The task
Extract all lines from the data beneath that include the word "value".

##### Given records #####

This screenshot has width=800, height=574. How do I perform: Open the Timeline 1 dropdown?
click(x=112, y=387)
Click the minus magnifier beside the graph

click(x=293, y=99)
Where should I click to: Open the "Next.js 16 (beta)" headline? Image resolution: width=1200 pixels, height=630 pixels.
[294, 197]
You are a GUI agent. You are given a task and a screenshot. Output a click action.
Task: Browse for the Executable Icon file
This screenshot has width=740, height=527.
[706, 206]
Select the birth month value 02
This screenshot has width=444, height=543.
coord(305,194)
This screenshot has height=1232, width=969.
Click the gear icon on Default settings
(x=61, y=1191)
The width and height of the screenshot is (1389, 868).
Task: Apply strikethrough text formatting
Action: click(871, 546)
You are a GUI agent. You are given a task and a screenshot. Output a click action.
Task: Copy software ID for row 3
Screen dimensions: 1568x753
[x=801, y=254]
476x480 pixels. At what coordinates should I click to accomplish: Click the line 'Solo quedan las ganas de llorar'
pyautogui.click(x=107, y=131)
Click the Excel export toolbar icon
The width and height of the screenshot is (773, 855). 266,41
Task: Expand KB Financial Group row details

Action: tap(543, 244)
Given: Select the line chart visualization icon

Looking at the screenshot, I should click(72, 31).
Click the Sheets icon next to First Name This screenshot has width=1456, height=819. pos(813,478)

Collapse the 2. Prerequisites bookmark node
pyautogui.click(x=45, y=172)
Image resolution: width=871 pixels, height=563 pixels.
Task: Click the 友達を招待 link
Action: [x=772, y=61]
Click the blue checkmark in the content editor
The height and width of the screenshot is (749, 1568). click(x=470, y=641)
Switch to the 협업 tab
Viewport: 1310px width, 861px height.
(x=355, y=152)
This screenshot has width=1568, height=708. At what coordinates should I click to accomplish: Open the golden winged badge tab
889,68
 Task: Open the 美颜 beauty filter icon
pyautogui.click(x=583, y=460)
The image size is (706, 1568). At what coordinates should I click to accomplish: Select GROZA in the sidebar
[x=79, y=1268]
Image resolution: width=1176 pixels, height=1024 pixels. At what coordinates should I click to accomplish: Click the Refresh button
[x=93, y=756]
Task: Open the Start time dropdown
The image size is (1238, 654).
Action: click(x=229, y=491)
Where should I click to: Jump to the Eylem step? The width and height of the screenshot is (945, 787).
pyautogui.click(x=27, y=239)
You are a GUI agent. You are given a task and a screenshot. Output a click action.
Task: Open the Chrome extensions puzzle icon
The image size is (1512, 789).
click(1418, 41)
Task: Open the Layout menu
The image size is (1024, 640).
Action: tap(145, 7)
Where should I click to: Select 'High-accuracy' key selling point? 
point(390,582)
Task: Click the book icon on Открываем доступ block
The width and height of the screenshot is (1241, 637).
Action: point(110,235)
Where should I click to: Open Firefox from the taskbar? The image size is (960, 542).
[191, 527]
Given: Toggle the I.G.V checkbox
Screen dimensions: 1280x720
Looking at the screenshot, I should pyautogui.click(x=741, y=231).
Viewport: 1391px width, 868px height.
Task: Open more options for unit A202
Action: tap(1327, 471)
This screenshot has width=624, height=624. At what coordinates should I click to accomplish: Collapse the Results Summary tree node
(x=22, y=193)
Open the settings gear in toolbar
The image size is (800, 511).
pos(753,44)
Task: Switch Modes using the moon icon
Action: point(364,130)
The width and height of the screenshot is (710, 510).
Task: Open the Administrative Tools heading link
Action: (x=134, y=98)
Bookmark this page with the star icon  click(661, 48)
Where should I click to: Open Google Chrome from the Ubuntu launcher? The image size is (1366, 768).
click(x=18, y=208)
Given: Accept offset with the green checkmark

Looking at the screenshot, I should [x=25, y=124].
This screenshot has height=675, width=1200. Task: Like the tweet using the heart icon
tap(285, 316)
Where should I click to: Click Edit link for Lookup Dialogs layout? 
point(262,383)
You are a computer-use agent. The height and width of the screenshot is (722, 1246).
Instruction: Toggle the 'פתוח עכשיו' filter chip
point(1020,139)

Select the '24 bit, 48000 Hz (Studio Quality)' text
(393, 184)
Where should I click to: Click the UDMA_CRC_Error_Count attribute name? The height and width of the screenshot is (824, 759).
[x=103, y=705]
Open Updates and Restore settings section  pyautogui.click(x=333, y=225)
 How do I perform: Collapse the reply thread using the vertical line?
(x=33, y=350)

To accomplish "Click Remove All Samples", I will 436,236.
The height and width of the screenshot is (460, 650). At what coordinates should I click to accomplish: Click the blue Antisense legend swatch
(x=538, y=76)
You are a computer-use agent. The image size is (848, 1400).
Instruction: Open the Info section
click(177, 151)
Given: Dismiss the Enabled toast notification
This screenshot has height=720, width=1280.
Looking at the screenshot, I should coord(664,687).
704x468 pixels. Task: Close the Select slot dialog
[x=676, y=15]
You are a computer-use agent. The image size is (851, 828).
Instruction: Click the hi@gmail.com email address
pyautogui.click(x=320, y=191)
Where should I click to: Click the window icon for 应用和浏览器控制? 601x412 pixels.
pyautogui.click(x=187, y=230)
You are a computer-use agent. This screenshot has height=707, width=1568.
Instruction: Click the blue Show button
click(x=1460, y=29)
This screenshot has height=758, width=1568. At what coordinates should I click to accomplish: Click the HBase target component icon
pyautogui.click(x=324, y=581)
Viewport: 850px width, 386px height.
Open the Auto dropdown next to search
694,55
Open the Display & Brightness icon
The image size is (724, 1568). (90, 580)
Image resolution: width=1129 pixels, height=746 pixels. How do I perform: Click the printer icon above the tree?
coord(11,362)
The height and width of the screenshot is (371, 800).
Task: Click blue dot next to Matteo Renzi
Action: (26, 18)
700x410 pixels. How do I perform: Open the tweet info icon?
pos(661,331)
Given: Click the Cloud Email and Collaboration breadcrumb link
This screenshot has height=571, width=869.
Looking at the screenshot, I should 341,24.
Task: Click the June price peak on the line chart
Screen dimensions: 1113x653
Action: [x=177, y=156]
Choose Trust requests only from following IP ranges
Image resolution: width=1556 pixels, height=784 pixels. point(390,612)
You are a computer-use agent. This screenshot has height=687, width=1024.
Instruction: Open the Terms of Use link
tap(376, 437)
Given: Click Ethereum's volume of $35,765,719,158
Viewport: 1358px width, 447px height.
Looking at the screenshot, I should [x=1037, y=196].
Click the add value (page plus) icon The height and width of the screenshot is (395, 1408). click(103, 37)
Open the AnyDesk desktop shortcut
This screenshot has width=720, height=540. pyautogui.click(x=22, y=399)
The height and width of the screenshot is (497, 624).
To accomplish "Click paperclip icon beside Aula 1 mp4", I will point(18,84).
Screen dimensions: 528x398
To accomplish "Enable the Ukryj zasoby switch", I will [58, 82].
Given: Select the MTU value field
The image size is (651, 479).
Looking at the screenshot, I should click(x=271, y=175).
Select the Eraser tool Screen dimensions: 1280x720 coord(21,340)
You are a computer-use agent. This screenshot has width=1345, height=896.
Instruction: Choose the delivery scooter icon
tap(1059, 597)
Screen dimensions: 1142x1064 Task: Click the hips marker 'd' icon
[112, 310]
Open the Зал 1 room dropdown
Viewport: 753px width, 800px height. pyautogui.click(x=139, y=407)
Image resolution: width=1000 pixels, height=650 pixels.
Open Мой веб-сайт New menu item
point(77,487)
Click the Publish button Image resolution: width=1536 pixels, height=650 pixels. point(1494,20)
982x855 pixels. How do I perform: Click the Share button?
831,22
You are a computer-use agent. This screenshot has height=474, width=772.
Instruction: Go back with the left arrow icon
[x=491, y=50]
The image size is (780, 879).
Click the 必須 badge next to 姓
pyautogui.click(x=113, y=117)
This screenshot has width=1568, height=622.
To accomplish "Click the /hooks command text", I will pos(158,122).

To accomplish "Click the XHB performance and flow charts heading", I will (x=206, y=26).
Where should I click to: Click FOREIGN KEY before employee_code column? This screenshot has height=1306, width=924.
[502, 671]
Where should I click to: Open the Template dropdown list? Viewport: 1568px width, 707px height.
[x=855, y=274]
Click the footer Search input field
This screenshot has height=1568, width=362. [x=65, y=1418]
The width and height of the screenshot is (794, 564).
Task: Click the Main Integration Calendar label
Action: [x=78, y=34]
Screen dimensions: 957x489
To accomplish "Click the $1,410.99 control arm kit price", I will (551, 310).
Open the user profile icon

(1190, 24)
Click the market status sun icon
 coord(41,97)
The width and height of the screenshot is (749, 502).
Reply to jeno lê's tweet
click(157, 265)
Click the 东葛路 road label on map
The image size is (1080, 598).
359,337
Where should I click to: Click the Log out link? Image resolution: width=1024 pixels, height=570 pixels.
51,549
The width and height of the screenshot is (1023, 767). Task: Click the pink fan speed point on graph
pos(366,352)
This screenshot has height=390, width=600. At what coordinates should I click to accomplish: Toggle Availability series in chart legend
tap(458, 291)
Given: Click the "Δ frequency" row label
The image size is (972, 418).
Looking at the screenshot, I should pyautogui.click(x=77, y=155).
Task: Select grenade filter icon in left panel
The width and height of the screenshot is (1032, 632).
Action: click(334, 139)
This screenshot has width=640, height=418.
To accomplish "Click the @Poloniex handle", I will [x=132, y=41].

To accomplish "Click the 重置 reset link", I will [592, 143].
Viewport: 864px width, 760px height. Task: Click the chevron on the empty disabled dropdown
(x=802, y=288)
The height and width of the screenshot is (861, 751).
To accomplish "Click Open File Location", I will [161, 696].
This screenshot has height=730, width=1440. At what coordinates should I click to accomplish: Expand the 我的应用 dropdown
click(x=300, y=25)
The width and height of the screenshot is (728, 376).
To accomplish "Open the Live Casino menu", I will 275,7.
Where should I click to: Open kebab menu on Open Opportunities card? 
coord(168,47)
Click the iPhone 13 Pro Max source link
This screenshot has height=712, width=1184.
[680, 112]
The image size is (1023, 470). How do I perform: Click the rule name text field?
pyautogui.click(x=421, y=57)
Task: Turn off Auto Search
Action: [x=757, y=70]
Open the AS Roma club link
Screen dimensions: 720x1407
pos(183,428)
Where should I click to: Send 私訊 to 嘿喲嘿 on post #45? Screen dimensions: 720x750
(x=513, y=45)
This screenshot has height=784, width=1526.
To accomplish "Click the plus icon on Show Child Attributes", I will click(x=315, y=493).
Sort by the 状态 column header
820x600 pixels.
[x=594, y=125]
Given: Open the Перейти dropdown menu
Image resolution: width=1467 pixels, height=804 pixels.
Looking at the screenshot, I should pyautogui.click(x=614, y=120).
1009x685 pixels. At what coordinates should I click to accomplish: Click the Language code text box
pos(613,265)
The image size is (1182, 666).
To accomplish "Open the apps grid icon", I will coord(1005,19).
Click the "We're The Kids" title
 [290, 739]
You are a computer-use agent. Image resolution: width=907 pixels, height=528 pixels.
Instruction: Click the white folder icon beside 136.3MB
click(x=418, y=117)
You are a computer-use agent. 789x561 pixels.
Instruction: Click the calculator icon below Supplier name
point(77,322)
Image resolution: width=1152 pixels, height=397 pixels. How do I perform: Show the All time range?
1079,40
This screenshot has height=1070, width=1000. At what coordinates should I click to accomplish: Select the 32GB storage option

#####

Solved problem
Select the birth month value 02
Click the add value (page plus) icon The height and width of the screenshot is (395, 1408). click(103, 37)
Given: Select the MTU value field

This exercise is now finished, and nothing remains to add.